*Text section:*
□ □ □ □ □
Project

General

Profile

Bug #2922

[regression][Bisected] lighttpd gets killed after uploading a big file

Added by rgenoud 8 months ago. Updated 8 months ago.

Status:
Fixed
Priority:
Normal
Assignee:
-
Category:
core
Target version:
Start date:
2018-12-11
Due date:
% Done:

100%

Estimated time:
Missing in 1.5.x:

Description

Since commit 88ee73d0a216 ("[multiple] perf: simplify chunkqueue_get_memory()")
uploading a big file via POST crashes lighttpd with :
"buffer.c.100: assertion failed: NULL != b->ptr"

The strace is :

ioctl(7, FIONREAD, [405752])            = 0
mmap2(NULL, 266240, PROT_READ|PROT_WRITE, MAP_PRIVATE|MAP_ANONYMOUS, -1, 0) = 0xb410f000
read(7, "\206>\373lo"..., 262143) = 262143
write(8, "\206>\373lo"..., 262143) = 262143
gettimeofday({1544529369, 141088}, NULL) = 0
epoll_wait(6, {{EPOLLIN, {u32=7, u64=7}}}, 2049, 1000) = 1
ioctl(7, FIONREAD, [143609])            = 0
read(7, "4\353\244"..., 262143) = 143609
write(8, "4\353\244"..., 143609) = 143609
socket(PF_LOCAL, SOCK_STREAM|SOCK_CLOEXEC|SOCK_NONBLOCK, 0) = 9
connect(9, {sa_family=AF_LOCAL, sun_path="/tmp/php.socket-0"}, 19) = 0
mmap2(NULL, 47304704, PROT_READ|PROT_WRITE, MAP_PRIVATE|MAP_ANONYMOUS, -1, 0) = -1 ENOMEM (Cannot allocate memory)
brk(0x2e99000)                          = 0x17c000
mmap2(NULL, 47435776, PROT_READ|PROT_WRITE, MAP_PRIVATE|MAP_ANONYMOUS, -1, 0) = -1 ENOMEM (Cannot allocate memory)
mmap2(NULL, 2097152, PROT_NONE, MAP_PRIVATE|MAP_ANONYMOUS|MAP_NORESERVE, -1, 0) = 0xb3f0f000
munmap(0xb3f0f000, 987136)              = 0
munmap(0xb4100000, 61440)               = 0
mprotect(0xb4000000, 135168, PROT_READ|PROT_WRITE) = 0
mmap2(NULL, 47304704, PROT_READ|PROT_WRITE, MAP_PRIVATE|MAP_ANONYMOUS, -1, 0) = -1 ENOMEM (Cannot allocate memory)
write(2, "buffer.c.100: assertion failed: NULL != b->ptr\n", 47) = 47
rt_sigprocmask(SIG_UNBLOCK, [ABRT], NULL, 8) = 0
tgkill(13921, 13921, SIGABRT)           = 0
--- SIGABRT {si_signo=SIGABRT, si_code=SI_TKILL, si_pid=13921, si_uid=0} ---
+++ killed by SIGABRT +++

What I understand is that after this commit, a lot more memory is used for reassembling the chunks:
we can see here that the mmap2 for 47304704 bytes fails (because there's not enough memory on my board).
□ □ □ □ □
*Provided material:*

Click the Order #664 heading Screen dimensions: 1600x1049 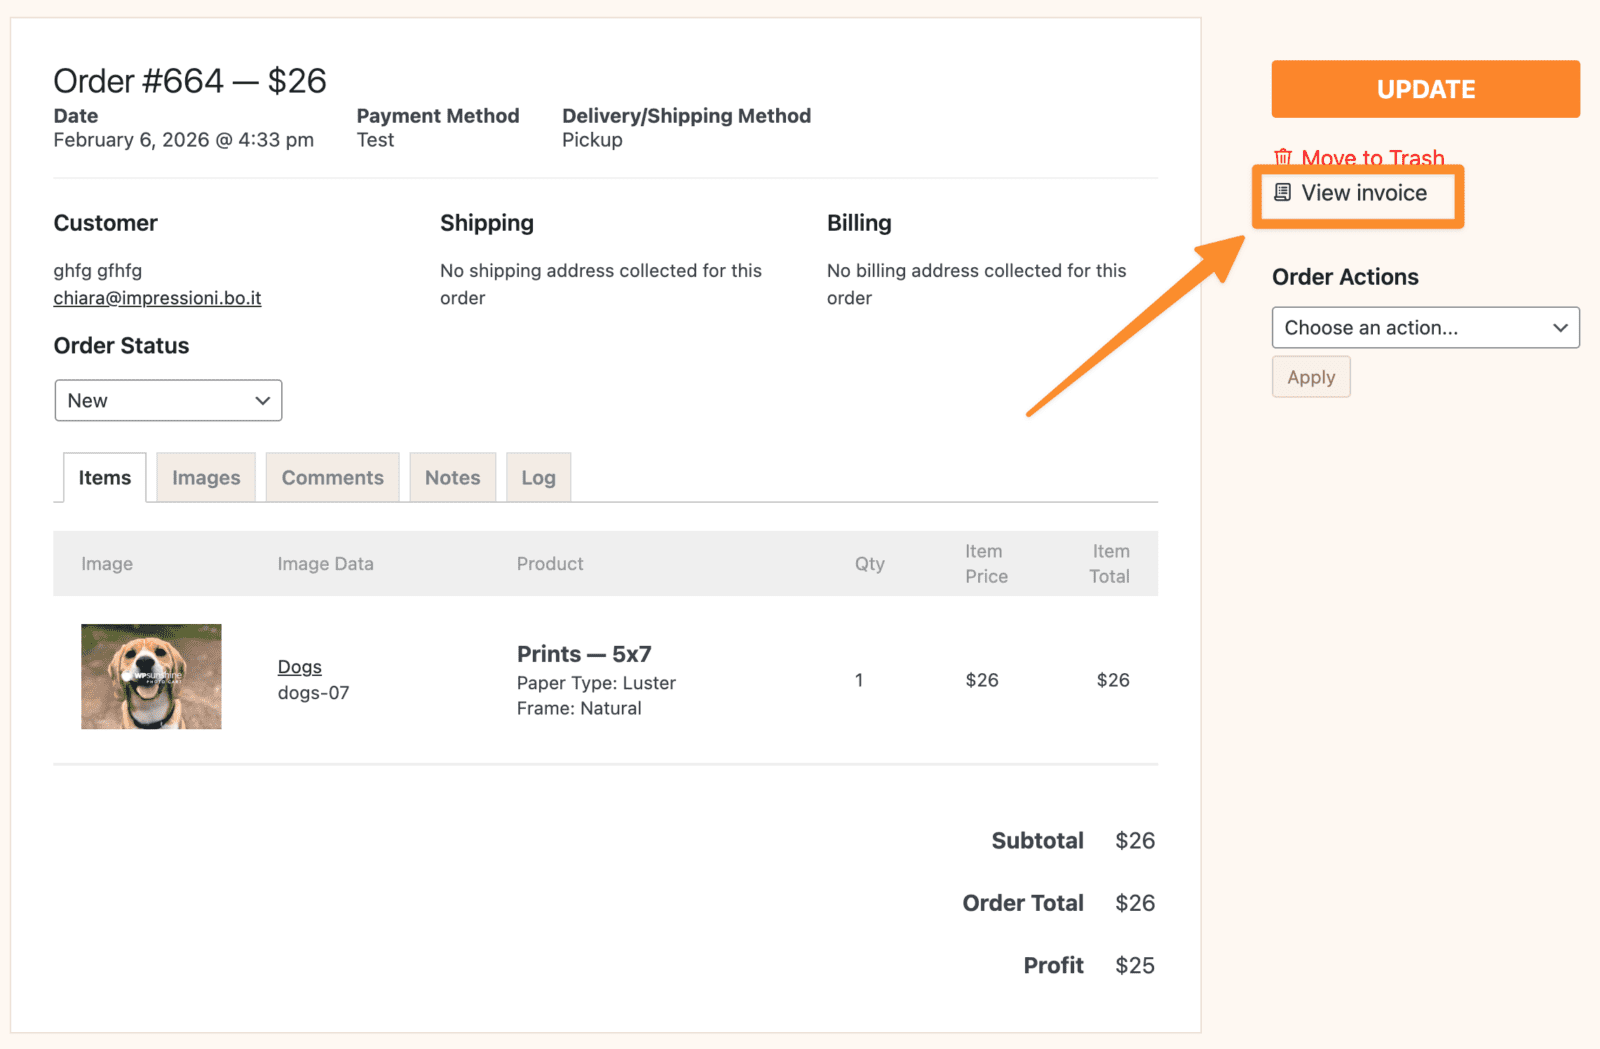(x=190, y=81)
□ □ □ □ □
*Exercise details:* Retype the portion of the lighttpd bug report between "What I understand" and "on my board).", inclusive.

*Result below:*
What I understand is that after this commit, a lot more memory is used for reassembling the chunks:
we can see here that the mmap2 for 47304704 bytes fails (because there's not enough memory on my board).